Am Nachmittag schlafe ich drei Stunden wie tot, danach geht es mir besser. Zum Bier in der Bar vor dem Hostal gibt es etwas Knabberei und Oliven, ich kann nicht widerstehen, etwas davon zu essen und ich vertrage Alles gut.


Das Innere der Kathedrale

Dann kümmere ich mich um die Heimfahrt.

Auskunft im Pilgerbüro: Alsa hat in der Tat zum 01.07.2002 den Fahrradtransport eingestellt und stattdessen Toiletten in die Busse eingebaut (sic!). Na ja, wenn ich mir dreißig Stunden Busfahrt ohne Bordtoilette vorstelle, wäre auch suboptimal! Andererseits, wie mag die Toilette nach dreißig Stunden Busfahrt aussehen?

Es gibt aber einen vom Pilgerbüro in Zusammenarbeit mit VIA Galicia organisierten Radtransport in die Heimat, ohne feste Terminzusage und zu einem Preis von fast 150 Euro. Dazu kommt das Busticket zu 144 Euro. Die Fahrt mit der Bahn würde ca. 180 Euro kosten, zu den infrage kommenden Terminen ist aber bereits alles ausgebucht.

Da ziehe ich es doch vor, das Angebot der Iberia-Fluggesellschaft in Anspruch zu nehmen und für 339 Euro via Madrid nach Düsseldorf zu fliegen. Iberia gibt nämlich auf die Vorlage der Gran Compostela einen ganz erheblichen Rabatt auf den Flugpreis und nimmt das Fahrrad kostenlos im Flieger mit. So ist der Flug kaum teurer als die Kombination Bus+Spedition.

Nach dem Buchen des Flugs bummele ich noch ziellos durch die Altstadt (Atmosphäre schnuppern) und esse zu Abend ein Tellergericht mit Hähnchensteak, was mir ganz gut zu bekommen scheint. Es geht wieder aufwärts mit mir!

### Aufgaben:
1. Nenne sämtliche Eurobeträge, die im Seitenauszug genannt werden.
2. Schreib den Seitenauszug ab „Es gibt aber“ bis einschließlich „bereits alles ausgebucht.“ wortgetreu ab.

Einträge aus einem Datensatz

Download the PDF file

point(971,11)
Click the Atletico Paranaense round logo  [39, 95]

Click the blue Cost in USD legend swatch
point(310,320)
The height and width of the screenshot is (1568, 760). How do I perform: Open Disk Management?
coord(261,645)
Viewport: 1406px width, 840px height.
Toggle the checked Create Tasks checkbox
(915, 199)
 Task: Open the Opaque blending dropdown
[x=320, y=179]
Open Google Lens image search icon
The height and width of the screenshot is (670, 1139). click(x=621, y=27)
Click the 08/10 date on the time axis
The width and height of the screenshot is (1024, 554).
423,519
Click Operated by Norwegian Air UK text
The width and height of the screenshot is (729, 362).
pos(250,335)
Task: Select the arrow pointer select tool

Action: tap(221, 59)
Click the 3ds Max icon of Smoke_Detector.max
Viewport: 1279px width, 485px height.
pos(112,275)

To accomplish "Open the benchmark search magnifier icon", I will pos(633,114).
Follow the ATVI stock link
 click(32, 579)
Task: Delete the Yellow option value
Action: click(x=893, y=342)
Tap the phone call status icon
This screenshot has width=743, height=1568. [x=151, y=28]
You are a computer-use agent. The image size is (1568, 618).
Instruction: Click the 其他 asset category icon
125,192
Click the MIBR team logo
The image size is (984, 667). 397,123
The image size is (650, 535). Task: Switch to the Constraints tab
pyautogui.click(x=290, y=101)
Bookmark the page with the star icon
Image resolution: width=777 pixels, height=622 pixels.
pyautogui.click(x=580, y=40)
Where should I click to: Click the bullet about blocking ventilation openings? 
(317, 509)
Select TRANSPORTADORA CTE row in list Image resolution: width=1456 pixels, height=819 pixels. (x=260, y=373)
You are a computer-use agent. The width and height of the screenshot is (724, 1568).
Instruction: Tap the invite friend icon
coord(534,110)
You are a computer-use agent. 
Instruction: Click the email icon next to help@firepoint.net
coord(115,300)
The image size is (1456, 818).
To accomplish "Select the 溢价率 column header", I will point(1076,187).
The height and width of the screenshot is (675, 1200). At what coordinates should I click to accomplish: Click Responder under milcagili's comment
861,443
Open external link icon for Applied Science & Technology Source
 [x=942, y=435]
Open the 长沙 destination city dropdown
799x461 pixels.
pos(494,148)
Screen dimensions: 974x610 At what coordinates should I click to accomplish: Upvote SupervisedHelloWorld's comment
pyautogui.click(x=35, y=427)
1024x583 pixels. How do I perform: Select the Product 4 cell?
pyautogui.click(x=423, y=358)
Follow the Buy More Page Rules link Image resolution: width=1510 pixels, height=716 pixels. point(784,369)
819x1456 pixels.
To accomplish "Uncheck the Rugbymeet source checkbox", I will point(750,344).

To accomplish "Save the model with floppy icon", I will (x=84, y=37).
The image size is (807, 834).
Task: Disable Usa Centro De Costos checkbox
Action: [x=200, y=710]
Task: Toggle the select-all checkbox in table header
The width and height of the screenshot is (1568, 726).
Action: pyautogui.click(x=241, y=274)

### Lösungen:
1.
- fast 150 Euro
- 144 Euro
- ca. 180 Euro
- 339 Euro

2.
Es gibt aber einen vom Pilgerbüro in Zusammenarbeit mit VIA Galicia organisierten Radtransport in die Heimat, ohne feste Terminzusage und zu einem Preis von fast 150 Euro. Dazu kommt das Busticket zu 144 Euro. Die Fahrt mit der Bahn würde ca. 180 Euro kosten, zu den infrage kommenden Terminen ist aber bereits alles ausgebucht.